== To be done ==
Please format the rows as a numbered list, from the first row up to and including the one containing "I will coord(1072,283).", leaving out any blank lines.
───── Dataset rows ─────
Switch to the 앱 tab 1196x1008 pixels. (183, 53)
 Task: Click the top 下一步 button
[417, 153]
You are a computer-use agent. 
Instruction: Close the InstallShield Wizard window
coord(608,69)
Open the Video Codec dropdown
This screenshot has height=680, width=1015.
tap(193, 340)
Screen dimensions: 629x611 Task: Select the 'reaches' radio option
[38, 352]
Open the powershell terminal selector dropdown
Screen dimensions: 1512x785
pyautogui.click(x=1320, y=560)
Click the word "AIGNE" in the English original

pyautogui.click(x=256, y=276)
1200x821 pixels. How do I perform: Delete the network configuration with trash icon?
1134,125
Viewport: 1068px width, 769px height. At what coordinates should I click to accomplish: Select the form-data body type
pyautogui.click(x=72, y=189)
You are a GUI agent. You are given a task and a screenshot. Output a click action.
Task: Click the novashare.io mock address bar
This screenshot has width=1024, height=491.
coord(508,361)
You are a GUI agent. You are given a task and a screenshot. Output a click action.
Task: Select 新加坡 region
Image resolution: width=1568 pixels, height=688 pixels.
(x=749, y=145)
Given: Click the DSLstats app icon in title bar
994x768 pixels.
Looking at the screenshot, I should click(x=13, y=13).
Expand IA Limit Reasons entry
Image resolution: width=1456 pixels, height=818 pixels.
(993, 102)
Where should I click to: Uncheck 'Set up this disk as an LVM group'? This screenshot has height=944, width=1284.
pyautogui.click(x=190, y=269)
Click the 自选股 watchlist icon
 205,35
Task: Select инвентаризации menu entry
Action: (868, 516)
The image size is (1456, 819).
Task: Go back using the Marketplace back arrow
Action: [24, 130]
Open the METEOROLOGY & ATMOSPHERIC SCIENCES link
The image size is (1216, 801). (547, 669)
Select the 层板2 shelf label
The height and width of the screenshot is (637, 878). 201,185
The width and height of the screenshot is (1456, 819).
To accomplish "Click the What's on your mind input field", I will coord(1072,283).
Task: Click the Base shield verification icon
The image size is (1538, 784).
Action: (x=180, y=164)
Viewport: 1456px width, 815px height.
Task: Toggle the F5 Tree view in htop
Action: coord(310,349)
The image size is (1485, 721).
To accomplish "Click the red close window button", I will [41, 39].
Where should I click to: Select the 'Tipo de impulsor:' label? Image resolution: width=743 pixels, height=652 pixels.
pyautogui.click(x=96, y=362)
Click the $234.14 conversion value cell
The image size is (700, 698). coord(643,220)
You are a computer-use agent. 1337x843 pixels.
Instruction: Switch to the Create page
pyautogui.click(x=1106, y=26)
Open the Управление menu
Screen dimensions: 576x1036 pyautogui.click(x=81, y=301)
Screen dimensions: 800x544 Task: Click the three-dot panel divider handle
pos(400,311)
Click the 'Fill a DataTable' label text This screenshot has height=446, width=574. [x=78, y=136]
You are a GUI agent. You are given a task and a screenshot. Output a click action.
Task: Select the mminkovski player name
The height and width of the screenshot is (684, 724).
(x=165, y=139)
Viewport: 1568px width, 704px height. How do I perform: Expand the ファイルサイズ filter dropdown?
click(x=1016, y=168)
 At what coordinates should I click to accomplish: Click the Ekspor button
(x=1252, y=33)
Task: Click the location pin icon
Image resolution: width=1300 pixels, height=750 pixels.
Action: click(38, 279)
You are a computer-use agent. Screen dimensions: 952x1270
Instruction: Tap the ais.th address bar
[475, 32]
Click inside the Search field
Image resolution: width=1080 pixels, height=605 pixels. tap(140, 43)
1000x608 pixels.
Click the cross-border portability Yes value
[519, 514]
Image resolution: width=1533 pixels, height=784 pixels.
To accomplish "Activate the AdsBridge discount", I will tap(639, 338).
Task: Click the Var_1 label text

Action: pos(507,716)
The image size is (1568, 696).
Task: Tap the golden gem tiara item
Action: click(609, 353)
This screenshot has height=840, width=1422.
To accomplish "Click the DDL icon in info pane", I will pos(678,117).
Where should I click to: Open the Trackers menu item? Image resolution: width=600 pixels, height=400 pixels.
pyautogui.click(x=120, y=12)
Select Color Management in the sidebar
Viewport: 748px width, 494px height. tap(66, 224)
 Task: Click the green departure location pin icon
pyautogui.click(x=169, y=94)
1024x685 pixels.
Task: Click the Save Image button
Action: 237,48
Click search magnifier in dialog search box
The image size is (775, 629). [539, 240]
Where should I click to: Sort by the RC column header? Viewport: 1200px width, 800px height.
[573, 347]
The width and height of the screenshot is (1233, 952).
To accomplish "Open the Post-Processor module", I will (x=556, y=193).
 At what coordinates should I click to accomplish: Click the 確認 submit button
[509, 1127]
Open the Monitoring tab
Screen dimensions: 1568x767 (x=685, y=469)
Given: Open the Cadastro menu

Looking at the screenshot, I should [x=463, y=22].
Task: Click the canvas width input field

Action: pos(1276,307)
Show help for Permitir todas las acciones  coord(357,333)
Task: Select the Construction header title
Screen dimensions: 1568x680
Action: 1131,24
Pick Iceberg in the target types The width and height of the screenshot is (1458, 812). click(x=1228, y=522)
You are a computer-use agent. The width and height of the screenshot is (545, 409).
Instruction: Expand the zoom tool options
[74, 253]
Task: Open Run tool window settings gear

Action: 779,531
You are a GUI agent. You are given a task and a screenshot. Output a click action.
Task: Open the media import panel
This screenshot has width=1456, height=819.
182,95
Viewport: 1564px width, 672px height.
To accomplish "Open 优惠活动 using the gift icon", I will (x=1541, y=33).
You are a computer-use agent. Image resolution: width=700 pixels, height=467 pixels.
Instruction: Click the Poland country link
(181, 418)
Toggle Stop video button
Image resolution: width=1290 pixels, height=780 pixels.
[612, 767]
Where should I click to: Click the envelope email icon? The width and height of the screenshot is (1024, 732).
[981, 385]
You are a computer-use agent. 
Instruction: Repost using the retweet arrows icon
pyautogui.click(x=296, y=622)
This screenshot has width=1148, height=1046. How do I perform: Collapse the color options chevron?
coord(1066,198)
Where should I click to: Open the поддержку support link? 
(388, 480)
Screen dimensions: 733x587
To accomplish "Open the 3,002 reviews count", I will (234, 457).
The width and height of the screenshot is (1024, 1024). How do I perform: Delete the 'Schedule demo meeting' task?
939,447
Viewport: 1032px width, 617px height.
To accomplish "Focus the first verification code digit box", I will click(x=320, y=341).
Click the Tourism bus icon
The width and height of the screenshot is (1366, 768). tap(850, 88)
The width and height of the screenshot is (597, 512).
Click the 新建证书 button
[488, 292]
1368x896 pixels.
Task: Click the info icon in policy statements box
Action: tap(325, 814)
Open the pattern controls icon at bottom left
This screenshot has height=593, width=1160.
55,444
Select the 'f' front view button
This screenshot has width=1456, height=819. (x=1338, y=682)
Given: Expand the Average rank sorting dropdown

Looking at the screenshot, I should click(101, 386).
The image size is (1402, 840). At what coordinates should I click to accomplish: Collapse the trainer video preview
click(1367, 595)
─────
== Result ==
1. Switch to the 앱 tab 1196x1008 pixels. (183, 53)
2.  Task: Click the top 下一步 button
3. [417, 153]
4. You are a computer-use agent. 
5. Instruction: Close the InstallShield Wizard window
6. coord(608,69)
7. Open the Video Codec dropdown
8. This screenshot has height=680, width=1015.
9. tap(193, 340)
10. Screen dimensions: 629x611 Task: Select the 'reaches' radio option
11. [38, 352]
12. Open the powershell terminal selector dropdown
13. Screen dimensions: 1512x785
14. pyautogui.click(x=1320, y=560)
15. Click the word "AIGNE" in the English original
16. pyautogui.click(x=256, y=276)
17. 1200x821 pixels. How do I perform: Delete the network configuration with trash icon?
18. 1134,125
19. Viewport: 1068px width, 769px height. At what coordinates should I click to accomplish: Select the form-data body type
20. pyautogui.click(x=72, y=189)
21. You are a GUI agent. You are given a task and a screenshot. Output a click action.
22. Task: Click the novashare.io mock address bar
23. This screenshot has width=1024, height=491.
24. coord(508,361)
25. You are a GUI agent. You are given a task and a screenshot. Output a click action.
26. Task: Select 新加坡 region
27. Image resolution: width=1568 pixels, height=688 pixels.
28. (x=749, y=145)
29. Given: Click the DSLstats app icon in title bar
30. 994x768 pixels.
31. Looking at the screenshot, I should click(x=13, y=13).
32. Expand IA Limit Reasons entry
33. Image resolution: width=1456 pixels, height=818 pixels.
34. (993, 102)
35. Where should I click to: Uncheck 'Set up this disk as an LVM group'? This screenshot has height=944, width=1284.
36. pyautogui.click(x=190, y=269)
37. Click the 自选股 watchlist icon
38.  205,35
39. Task: Select инвентаризации menu entry
40. Action: (868, 516)
41. The image size is (1456, 819).
42. Task: Go back using the Marketplace back arrow
43. Action: [24, 130]
44. Open the METEOROLOGY & ATMOSPHERIC SCIENCES link
45. The image size is (1216, 801). (547, 669)
46. Select the 层板2 shelf label
47. The height and width of the screenshot is (637, 878). 201,185
48. The width and height of the screenshot is (1456, 819).
49. To accomplish "Click the What's on your mind input field", I will coord(1072,283).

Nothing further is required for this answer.